** Records supplied follows **

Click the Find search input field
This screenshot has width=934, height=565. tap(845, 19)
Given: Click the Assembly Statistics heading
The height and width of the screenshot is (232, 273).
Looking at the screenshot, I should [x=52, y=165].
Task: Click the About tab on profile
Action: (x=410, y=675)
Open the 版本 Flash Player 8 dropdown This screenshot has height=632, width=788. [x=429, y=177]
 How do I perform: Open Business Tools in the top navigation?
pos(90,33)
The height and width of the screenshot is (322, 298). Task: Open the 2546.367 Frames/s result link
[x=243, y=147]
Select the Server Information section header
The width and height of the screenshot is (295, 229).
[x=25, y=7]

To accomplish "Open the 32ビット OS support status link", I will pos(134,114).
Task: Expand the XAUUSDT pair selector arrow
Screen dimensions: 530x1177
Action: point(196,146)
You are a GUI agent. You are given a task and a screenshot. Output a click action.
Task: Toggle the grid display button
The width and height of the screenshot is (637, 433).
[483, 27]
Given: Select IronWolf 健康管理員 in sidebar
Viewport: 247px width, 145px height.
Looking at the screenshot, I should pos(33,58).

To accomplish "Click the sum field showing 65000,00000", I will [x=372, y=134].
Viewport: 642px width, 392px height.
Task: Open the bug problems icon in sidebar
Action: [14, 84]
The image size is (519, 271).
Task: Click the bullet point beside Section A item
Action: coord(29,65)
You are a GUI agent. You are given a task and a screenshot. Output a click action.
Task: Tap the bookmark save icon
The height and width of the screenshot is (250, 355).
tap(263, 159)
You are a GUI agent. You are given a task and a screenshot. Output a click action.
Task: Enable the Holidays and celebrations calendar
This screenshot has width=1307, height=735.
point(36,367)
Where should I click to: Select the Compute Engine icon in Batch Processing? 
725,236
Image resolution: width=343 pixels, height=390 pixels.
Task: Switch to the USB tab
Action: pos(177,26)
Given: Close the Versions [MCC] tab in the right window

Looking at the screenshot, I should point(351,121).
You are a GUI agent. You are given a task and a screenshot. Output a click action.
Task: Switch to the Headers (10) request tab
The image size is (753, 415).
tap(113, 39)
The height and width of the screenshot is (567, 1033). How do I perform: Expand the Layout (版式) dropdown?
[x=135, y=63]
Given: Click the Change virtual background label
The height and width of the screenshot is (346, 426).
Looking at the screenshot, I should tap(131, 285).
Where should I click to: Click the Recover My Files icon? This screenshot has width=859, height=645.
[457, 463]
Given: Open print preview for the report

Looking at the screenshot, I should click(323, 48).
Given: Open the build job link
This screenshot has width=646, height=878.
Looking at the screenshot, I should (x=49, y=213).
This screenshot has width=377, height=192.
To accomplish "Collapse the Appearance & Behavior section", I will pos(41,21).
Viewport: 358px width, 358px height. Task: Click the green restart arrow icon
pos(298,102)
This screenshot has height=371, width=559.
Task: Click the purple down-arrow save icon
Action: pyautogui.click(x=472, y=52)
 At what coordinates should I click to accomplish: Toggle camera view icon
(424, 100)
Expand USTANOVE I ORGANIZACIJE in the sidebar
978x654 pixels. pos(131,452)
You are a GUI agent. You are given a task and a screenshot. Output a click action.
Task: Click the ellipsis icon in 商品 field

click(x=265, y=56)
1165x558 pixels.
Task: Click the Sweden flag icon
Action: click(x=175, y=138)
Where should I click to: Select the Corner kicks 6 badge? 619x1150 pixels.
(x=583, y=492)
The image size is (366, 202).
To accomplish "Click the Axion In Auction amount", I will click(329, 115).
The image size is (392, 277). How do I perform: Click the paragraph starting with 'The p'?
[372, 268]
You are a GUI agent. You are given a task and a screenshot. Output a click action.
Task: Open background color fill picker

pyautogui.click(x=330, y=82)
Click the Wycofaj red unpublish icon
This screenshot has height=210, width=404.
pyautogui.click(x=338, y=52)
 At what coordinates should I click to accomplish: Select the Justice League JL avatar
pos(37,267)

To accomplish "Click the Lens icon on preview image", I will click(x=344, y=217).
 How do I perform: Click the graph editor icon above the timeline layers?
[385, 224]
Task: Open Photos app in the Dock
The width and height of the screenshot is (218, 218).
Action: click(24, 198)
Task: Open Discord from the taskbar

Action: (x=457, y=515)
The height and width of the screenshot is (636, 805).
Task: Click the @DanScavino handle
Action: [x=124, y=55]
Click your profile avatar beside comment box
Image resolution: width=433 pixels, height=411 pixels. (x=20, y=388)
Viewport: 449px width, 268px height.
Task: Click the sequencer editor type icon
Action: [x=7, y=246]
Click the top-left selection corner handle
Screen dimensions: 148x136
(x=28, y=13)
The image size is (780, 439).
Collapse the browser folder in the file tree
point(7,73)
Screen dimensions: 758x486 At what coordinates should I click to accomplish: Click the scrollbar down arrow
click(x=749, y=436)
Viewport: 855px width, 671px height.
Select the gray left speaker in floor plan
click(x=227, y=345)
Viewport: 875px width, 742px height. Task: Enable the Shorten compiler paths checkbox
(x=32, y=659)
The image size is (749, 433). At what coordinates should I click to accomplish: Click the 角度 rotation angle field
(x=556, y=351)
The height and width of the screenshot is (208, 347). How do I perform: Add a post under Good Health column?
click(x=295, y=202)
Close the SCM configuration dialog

** End of Records supplied **

# Assignment
Each record must be output word for word.

# Task answer
Click the Find search input field
This screenshot has width=934, height=565. tap(845, 19)
Given: Click the Assembly Statistics heading
The height and width of the screenshot is (232, 273).
Looking at the screenshot, I should [x=52, y=165].
Task: Click the About tab on profile
Action: (x=410, y=675)
Open the 版本 Flash Player 8 dropdown This screenshot has height=632, width=788. [x=429, y=177]
 How do I perform: Open Business Tools in the top navigation?
pos(90,33)
The height and width of the screenshot is (322, 298). Task: Open the 2546.367 Frames/s result link
[x=243, y=147]
Select the Server Information section header
The width and height of the screenshot is (295, 229).
[x=25, y=7]

To accomplish "Open the 32ビット OS support status link", I will pos(134,114).
Task: Expand the XAUUSDT pair selector arrow
Screen dimensions: 530x1177
Action: point(196,146)
You are a GUI agent. You are given a task and a screenshot. Output a click action.
Task: Toggle the grid display button
The width and height of the screenshot is (637, 433).
[483, 27]
Given: Select IronWolf 健康管理員 in sidebar
Viewport: 247px width, 145px height.
Looking at the screenshot, I should pos(33,58).

To accomplish "Click the sum field showing 65000,00000", I will [x=372, y=134].
Viewport: 642px width, 392px height.
Task: Open the bug problems icon in sidebar
Action: [14, 84]
The image size is (519, 271).
Task: Click the bullet point beside Section A item
Action: coord(29,65)
You are a GUI agent. You are given a task and a screenshot. Output a click action.
Task: Tap the bookmark save icon
The height and width of the screenshot is (250, 355).
tap(263, 159)
You are a GUI agent. You are given a task and a screenshot. Output a click action.
Task: Enable the Holidays and celebrations calendar
This screenshot has width=1307, height=735.
point(36,367)
Where should I click to: Select the Compute Engine icon in Batch Processing? 
725,236
Image resolution: width=343 pixels, height=390 pixels.
Task: Switch to the USB tab
Action: pos(177,26)
Given: Close the Versions [MCC] tab in the right window

Looking at the screenshot, I should point(351,121).
You are a GUI agent. You are given a task and a screenshot. Output a click action.
Task: Switch to the Headers (10) request tab
The image size is (753, 415).
tap(113, 39)
The height and width of the screenshot is (567, 1033). How do I perform: Expand the Layout (版式) dropdown?
[x=135, y=63]
Given: Click the Change virtual background label
The height and width of the screenshot is (346, 426).
Looking at the screenshot, I should tap(131, 285).
Where should I click to: Click the Recover My Files icon? This screenshot has width=859, height=645.
[457, 463]
Given: Open print preview for the report

Looking at the screenshot, I should click(323, 48).
Given: Open the build job link
This screenshot has width=646, height=878.
Looking at the screenshot, I should (x=49, y=213).
This screenshot has width=377, height=192.
To accomplish "Collapse the Appearance & Behavior section", I will pos(41,21).
Viewport: 358px width, 358px height. Task: Click the green restart arrow icon
pos(298,102)
This screenshot has height=371, width=559.
Task: Click the purple down-arrow save icon
Action: pyautogui.click(x=472, y=52)
 At what coordinates should I click to accomplish: Toggle camera view icon
(424, 100)
Expand USTANOVE I ORGANIZACIJE in the sidebar
978x654 pixels. pos(131,452)
You are a GUI agent. You are given a task and a screenshot. Output a click action.
Task: Click the ellipsis icon in 商品 field

click(x=265, y=56)
1165x558 pixels.
Task: Click the Sweden flag icon
Action: click(x=175, y=138)
Where should I click to: Select the Corner kicks 6 badge? 619x1150 pixels.
(x=583, y=492)
The image size is (366, 202).
To accomplish "Click the Axion In Auction amount", I will click(329, 115).
The image size is (392, 277). How do I perform: Click the paragraph starting with 'The p'?
[372, 268]
You are a GUI agent. You are given a task and a screenshot. Output a click action.
Task: Open background color fill picker

pyautogui.click(x=330, y=82)
Click the Wycofaj red unpublish icon
This screenshot has height=210, width=404.
pyautogui.click(x=338, y=52)
 At what coordinates should I click to accomplish: Select the Justice League JL avatar
pos(37,267)

To accomplish "Click the Lens icon on preview image", I will click(x=344, y=217).
 How do I perform: Click the graph editor icon above the timeline layers?
[385, 224]
Task: Open Photos app in the Dock
The width and height of the screenshot is (218, 218).
Action: click(24, 198)
Task: Open Discord from the taskbar

Action: (x=457, y=515)
The height and width of the screenshot is (636, 805).
Task: Click the @DanScavino handle
Action: [x=124, y=55]
Click your profile avatar beside comment box
Image resolution: width=433 pixels, height=411 pixels. (x=20, y=388)
Viewport: 449px width, 268px height.
Task: Click the sequencer editor type icon
Action: [x=7, y=246]
Click the top-left selection corner handle
Screen dimensions: 148x136
(x=28, y=13)
The image size is (780, 439).
Collapse the browser folder in the file tree
point(7,73)
Screen dimensions: 758x486 At what coordinates should I click to accomplish: Click the scrollbar down arrow
click(x=749, y=436)
Viewport: 855px width, 671px height.
Select the gray left speaker in floor plan
click(x=227, y=345)
Viewport: 875px width, 742px height. Task: Enable the Shorten compiler paths checkbox
(x=32, y=659)
The image size is (749, 433). At what coordinates should I click to accomplish: Click the 角度 rotation angle field
(x=556, y=351)
The height and width of the screenshot is (208, 347). How do I perform: Add a post under Good Health column?
click(x=295, y=202)
Close the SCM configuration dialog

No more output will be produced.